4.2 Q-3

Question Statement

The problem involves rotating the coordinate axes about the origin by a specified angle and finding the new coordinates of a point in the rotated system. The task is to apply this transformation to several given points.

Background and Explanation

To solve this, we need to understand the concept of rotating coordinate axes. When the axes are rotated by an angle $\theta$ , the coordinates of a point change according to the following transformation formulas:

For the new X-coordinate:

X = x \cos \theta + y \sin \theta

For the new Y-coordinate:

Y = -x \sin \theta + y \cos \theta

Where $(x, y)$ are the coordinates in the original system and $(X, Y)$ are the coordinates in the rotated system.

Solution

i. $\mathbf{P(5, 3)}, \theta = 45^\circ$

We are given the point $P(5, 3)$ and the rotation angle $\theta = 45^\circ$ . We can use the transformation formulas to find the new coordinates.

Calculate X-coordinate:

X = 5 \cos 45^\circ + 3 \sin 45^\circ = \frac{5}{\sqrt{2}} + \frac{3}{\sqrt{2}} = \frac{8}{\sqrt{2}} = 4 \sqrt{2}

Calculate Y-coordinate:

Y = -5 \sin 45^\circ + 3 \cos 45^\circ = \frac{-5}{\sqrt{2}} + \frac{3}{\sqrt{2}} = \frac{-2}{\sqrt{2}} = -\sqrt{2}

Thus, the new coordinates are $P(4 \sqrt{2}, -\sqrt{2})$ .

ii. $\mathbf{P(3, -7)}, \theta = 30^\circ$

Now, we apply the transformation to the point $P(3, -7)$ with $\theta = 30^\circ$ .

Calculate X-coordinate:

X = 3 \cos 30^\circ + (-7) \sin 30^\circ = 3 \left( \frac{\sqrt{3}}{2} \right) - 7 \left( \frac{1}{2} \right) = \frac{3\sqrt{3} - 7}{2}

Calculate Y-coordinate:

Y = -3 \sin 30^\circ + (-7) \cos 30^\circ = -3 \left( \frac{1}{2} \right) - 7 \left( \frac{\sqrt{3}}{2} \right) = \frac{-7 - 3\sqrt{3}}{2}

Thus, the new coordinates are $P\left( \frac{3\sqrt{3} - 7}{2}, \frac{-7 - 3\sqrt{3}}{2} \right)$ .

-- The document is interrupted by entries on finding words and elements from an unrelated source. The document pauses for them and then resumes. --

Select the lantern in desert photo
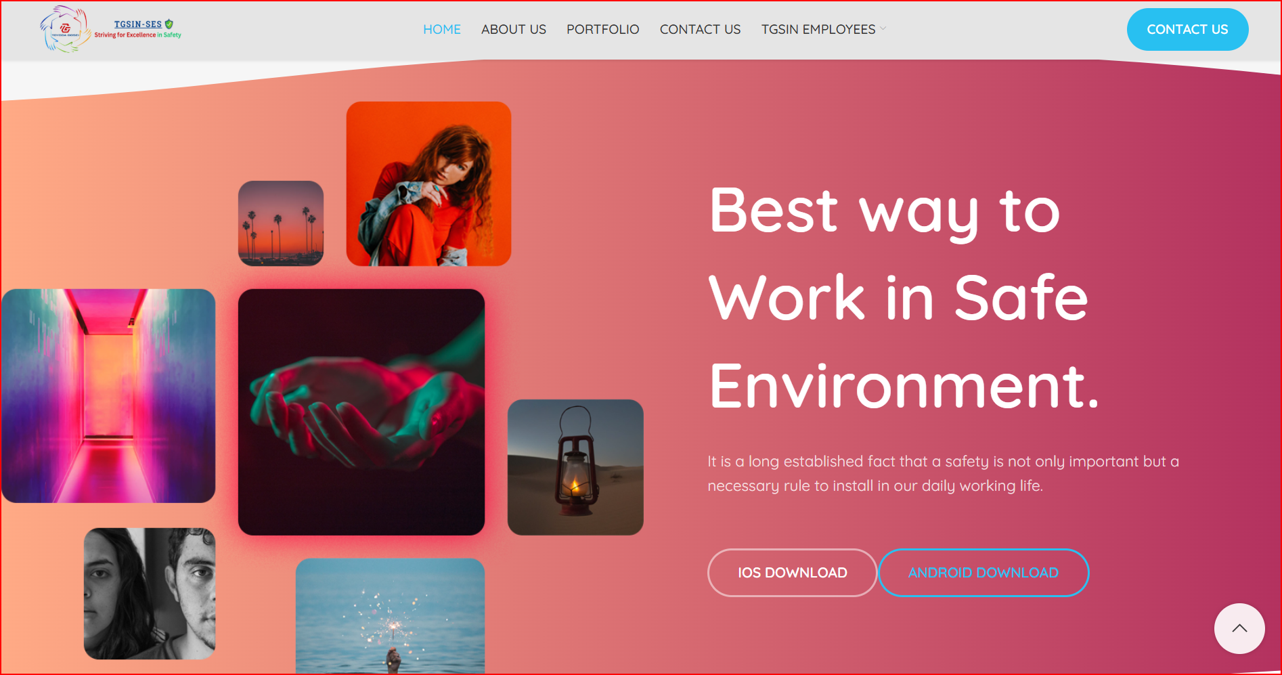This screenshot has width=1282, height=675. point(575,467)
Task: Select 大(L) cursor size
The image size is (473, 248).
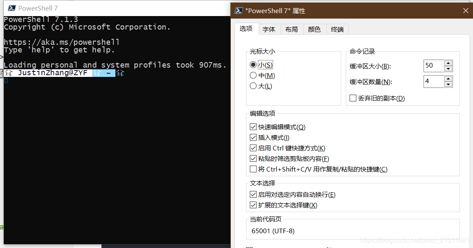Action: 253,86
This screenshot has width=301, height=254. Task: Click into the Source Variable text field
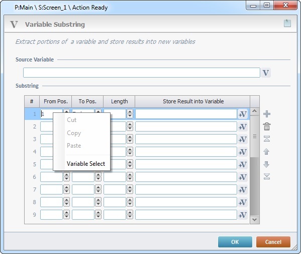point(142,73)
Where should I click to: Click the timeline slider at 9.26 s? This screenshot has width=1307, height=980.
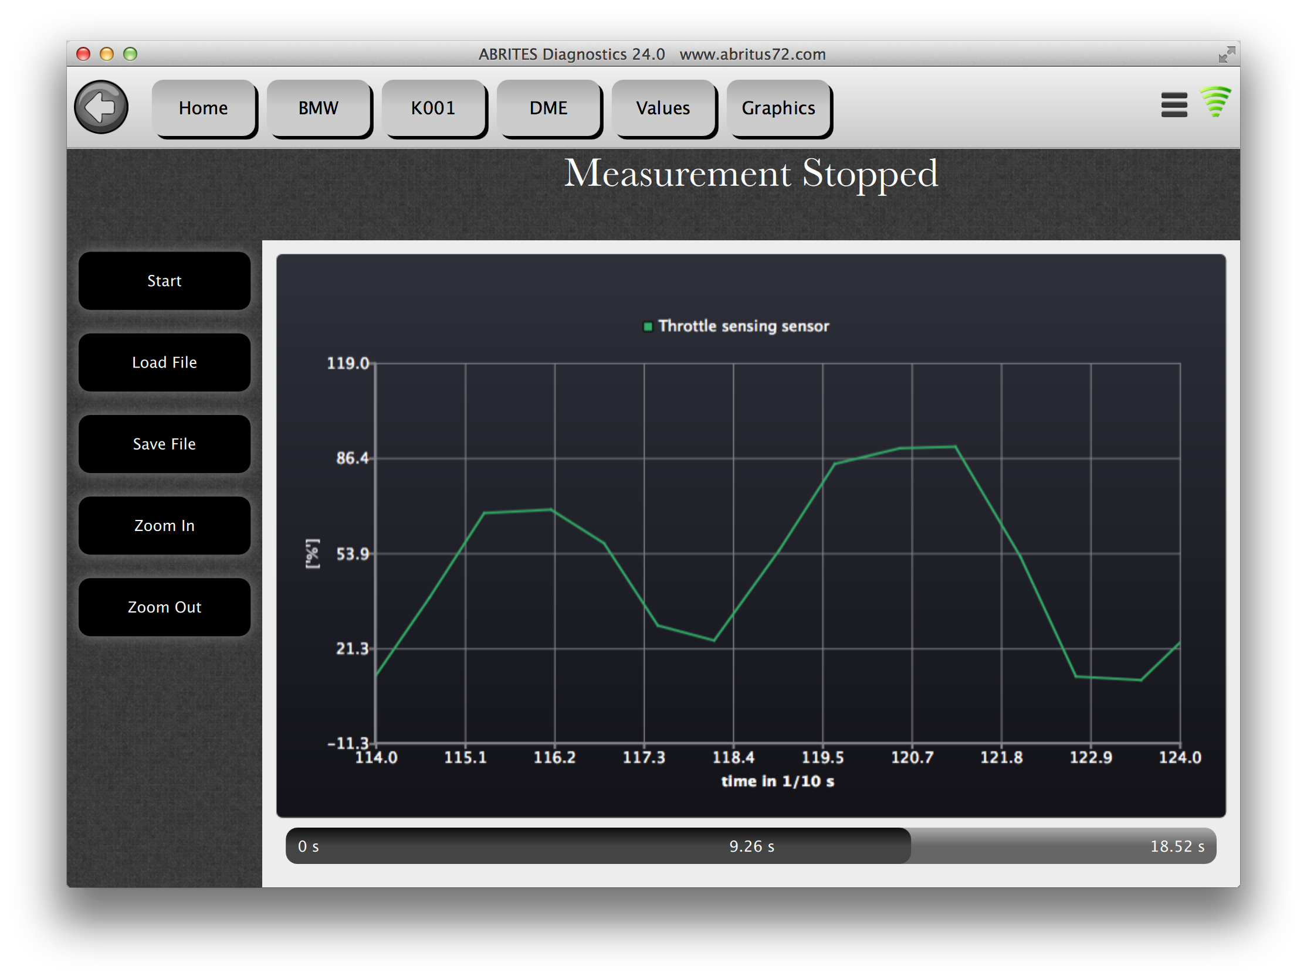[751, 846]

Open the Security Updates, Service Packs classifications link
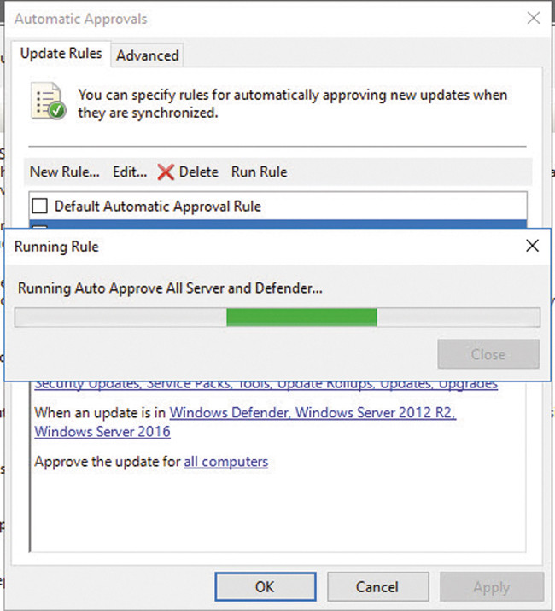tap(266, 385)
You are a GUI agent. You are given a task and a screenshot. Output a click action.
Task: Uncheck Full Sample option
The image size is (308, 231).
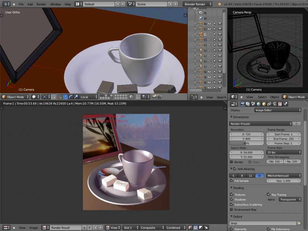pyautogui.click(x=232, y=181)
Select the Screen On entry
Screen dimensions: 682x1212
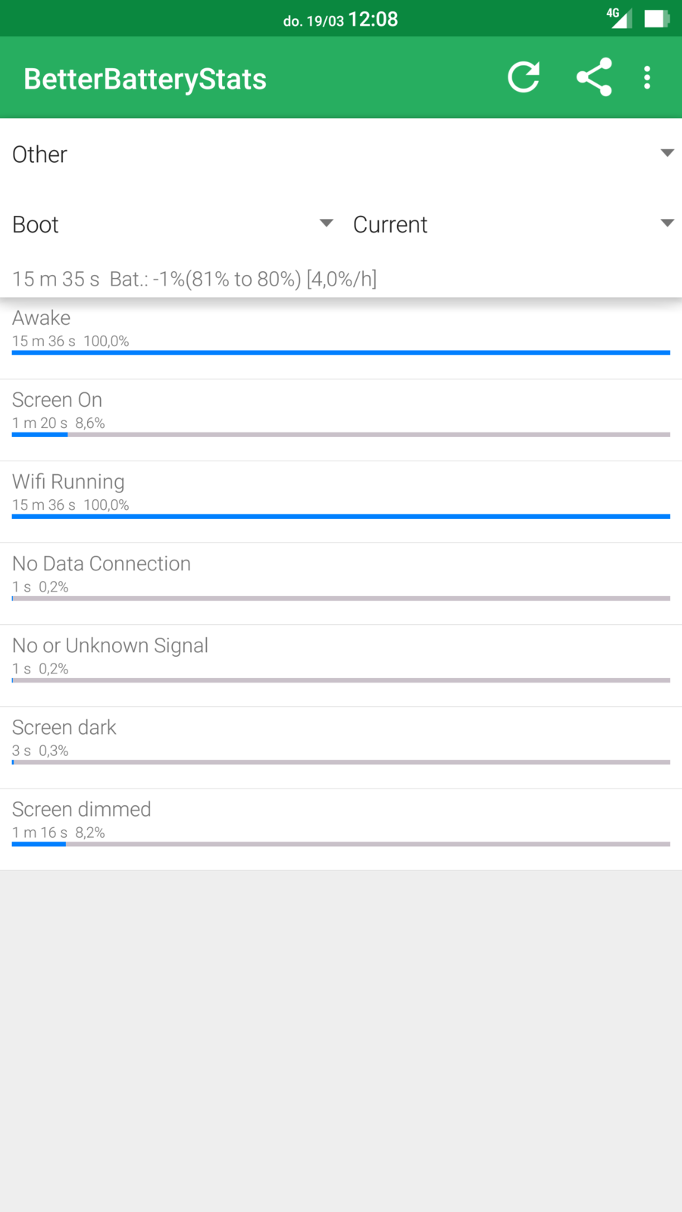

iii. $\mathbf{P(11, -15)}, \theta = 60^\circ$

For this point, we have $P(11, -15)$ and $\theta = 60^\circ$ . Let’s apply the transformation.

Calculate X-coordinate:

X = 11 \cos 60^\circ + (-15) \sin 60^\circ = 11 \left( \frac{1}{2} \right) - 15 \left( \frac{\sqrt{3}}{2} \right) = \frac{11 - 15\sqrt{3}}{2}

Calculate Y-coordinate:

Y = -11 \sin 60^\circ + (-15) \cos 60^\circ = -11 \left( \frac{\sqrt{3}}{2} \right) - 15 \left( \frac{1}{2} \right) = \frac{-11 - 15\sqrt{3}}{2}

Thus, the new coordinates are $P\left( \frac{11 - 15\sqrt{3}}{2}, \frac{-11 - 15\sqrt{3}}{2} \right)$ .

iv. $\mathbf{P(15, 10)}, \theta = \arctan\left(\frac{1}{2}\right)$

Finally, for the point $P(15, 10)$ and $\theta = \arctan\left(\frac{1}{2}\right)$ , we follow the same procedure.

Find $\cos \theta$ and $\sin \theta$ : Using the identity $\tan \theta = \frac{1}{2}$ , we find:

\sin \theta = \frac{1}{\sqrt{10}}, \quad \cos \theta = \frac{3}{\sqrt{10}}

Calculate X-coordinate:

X = 15 \cos \theta + 10 \sin \theta = 15 \left( \frac{3}{\sqrt{10}} \right) + 10 \left( \frac{1}{\sqrt{10}} \right) = \frac{45 + 10}{\sqrt{10}} = \frac{55}{\sqrt{10}}

Calculate Y-coordinate:

Y = 15 \sin \theta + 10 \cos \theta = 15 \left( \frac{1}{\sqrt{10}} \right) + 10 \left( \frac{3}{\sqrt{10}} \right) = \frac{15 + 30}{\sqrt{10}} = \frac{45}{\sqrt{10}}

Thus, the new coordinates are $P\left( \frac{55}{\sqrt{10}}, \frac{45}{\sqrt{10}} \right)$ .

Key Formulas or Methods Used

Transformation for X-coordinate:

X = x \cos \theta + y \sin \theta

Transformation for Y-coordinate:

Y = -x \sin \theta + y \cos \theta

Summary of Steps

Identify the point’s original coordinates $(x, y)$ and the angle of rotation $\theta$ .
Apply the transformation formulas to calculate the new X and Y coordinates:
- $X = x \cos \theta + y \sin \theta$
- $Y = -x \sin \theta + y \cos \theta$
Simplify the expressions to find the new coordinates $(X, Y)$ .